┌─ Dataset content
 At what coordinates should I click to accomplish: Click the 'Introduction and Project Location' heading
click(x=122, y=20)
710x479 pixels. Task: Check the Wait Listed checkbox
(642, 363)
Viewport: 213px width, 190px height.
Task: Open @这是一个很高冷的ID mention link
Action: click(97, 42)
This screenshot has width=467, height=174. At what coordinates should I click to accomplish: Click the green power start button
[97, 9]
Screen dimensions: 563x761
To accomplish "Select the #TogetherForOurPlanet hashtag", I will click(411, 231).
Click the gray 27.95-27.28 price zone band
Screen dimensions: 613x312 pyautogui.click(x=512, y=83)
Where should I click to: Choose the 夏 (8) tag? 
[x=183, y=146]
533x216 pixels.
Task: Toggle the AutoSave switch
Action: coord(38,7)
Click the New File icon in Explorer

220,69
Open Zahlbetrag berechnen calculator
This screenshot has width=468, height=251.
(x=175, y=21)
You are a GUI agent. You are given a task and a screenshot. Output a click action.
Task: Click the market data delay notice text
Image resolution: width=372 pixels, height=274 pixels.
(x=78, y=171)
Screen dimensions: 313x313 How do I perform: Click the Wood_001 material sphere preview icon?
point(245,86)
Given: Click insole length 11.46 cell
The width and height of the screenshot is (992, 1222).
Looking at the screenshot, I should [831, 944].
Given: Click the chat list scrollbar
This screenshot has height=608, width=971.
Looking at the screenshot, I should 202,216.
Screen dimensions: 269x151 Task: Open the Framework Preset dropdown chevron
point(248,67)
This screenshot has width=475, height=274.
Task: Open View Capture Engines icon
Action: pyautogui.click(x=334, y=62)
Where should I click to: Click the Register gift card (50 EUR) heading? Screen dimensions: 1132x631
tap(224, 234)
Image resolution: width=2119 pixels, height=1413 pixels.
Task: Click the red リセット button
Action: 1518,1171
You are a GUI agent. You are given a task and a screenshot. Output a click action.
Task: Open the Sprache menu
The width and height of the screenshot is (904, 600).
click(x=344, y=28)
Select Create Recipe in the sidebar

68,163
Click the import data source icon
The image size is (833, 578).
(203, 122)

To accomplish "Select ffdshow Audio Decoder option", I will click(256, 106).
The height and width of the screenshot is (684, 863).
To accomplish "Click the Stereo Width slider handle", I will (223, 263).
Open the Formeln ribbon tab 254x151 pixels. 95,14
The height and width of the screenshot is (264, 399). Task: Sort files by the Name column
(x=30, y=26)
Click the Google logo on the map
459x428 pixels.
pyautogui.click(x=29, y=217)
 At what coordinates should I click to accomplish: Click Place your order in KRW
└─
» **Task to carry out**
Restate the records above word for word.

» **Output below**
 At what coordinates should I click to accomplish: Click the 'Introduction and Project Location' heading
click(x=122, y=20)
710x479 pixels. Task: Check the Wait Listed checkbox
(642, 363)
Viewport: 213px width, 190px height.
Task: Open @这是一个很高冷的ID mention link
Action: click(97, 42)
This screenshot has width=467, height=174. At what coordinates should I click to accomplish: Click the green power start button
[97, 9]
Screen dimensions: 563x761
To accomplish "Select the #TogetherForOurPlanet hashtag", I will click(411, 231).
Click the gray 27.95-27.28 price zone band
Screen dimensions: 613x312 pyautogui.click(x=512, y=83)
Where should I click to: Choose the 夏 (8) tag? 
[x=183, y=146]
533x216 pixels.
Task: Toggle the AutoSave switch
Action: coord(38,7)
Click the New File icon in Explorer

220,69
Open Zahlbetrag berechnen calculator
This screenshot has width=468, height=251.
(x=175, y=21)
You are a GUI agent. You are given a task and a screenshot. Output a click action.
Task: Click the market data delay notice text
Image resolution: width=372 pixels, height=274 pixels.
(x=78, y=171)
Screen dimensions: 313x313 How do I perform: Click the Wood_001 material sphere preview icon?
point(245,86)
Given: Click insole length 11.46 cell
The width and height of the screenshot is (992, 1222).
Looking at the screenshot, I should [831, 944].
Given: Click the chat list scrollbar
This screenshot has height=608, width=971.
Looking at the screenshot, I should 202,216.
Screen dimensions: 269x151 Task: Open the Framework Preset dropdown chevron
point(248,67)
This screenshot has width=475, height=274.
Task: Open View Capture Engines icon
Action: pyautogui.click(x=334, y=62)
Where should I click to: Click the Register gift card (50 EUR) heading? Screen dimensions: 1132x631
tap(224, 234)
Image resolution: width=2119 pixels, height=1413 pixels.
Task: Click the red リセット button
Action: 1518,1171
You are a GUI agent. You are given a task and a screenshot. Output a click action.
Task: Open the Sprache menu
The width and height of the screenshot is (904, 600).
click(x=344, y=28)
Select Create Recipe in the sidebar

68,163
Click the import data source icon
The image size is (833, 578).
(203, 122)

To accomplish "Select ffdshow Audio Decoder option", I will click(256, 106).
The height and width of the screenshot is (684, 863).
To accomplish "Click the Stereo Width slider handle", I will (223, 263).
Open the Formeln ribbon tab 254x151 pixels. 95,14
The height and width of the screenshot is (264, 399). Task: Sort files by the Name column
(x=30, y=26)
Click the Google logo on the map
459x428 pixels.
pyautogui.click(x=29, y=217)
 At what coordinates should I click to accomplish: Click Place your order in KRW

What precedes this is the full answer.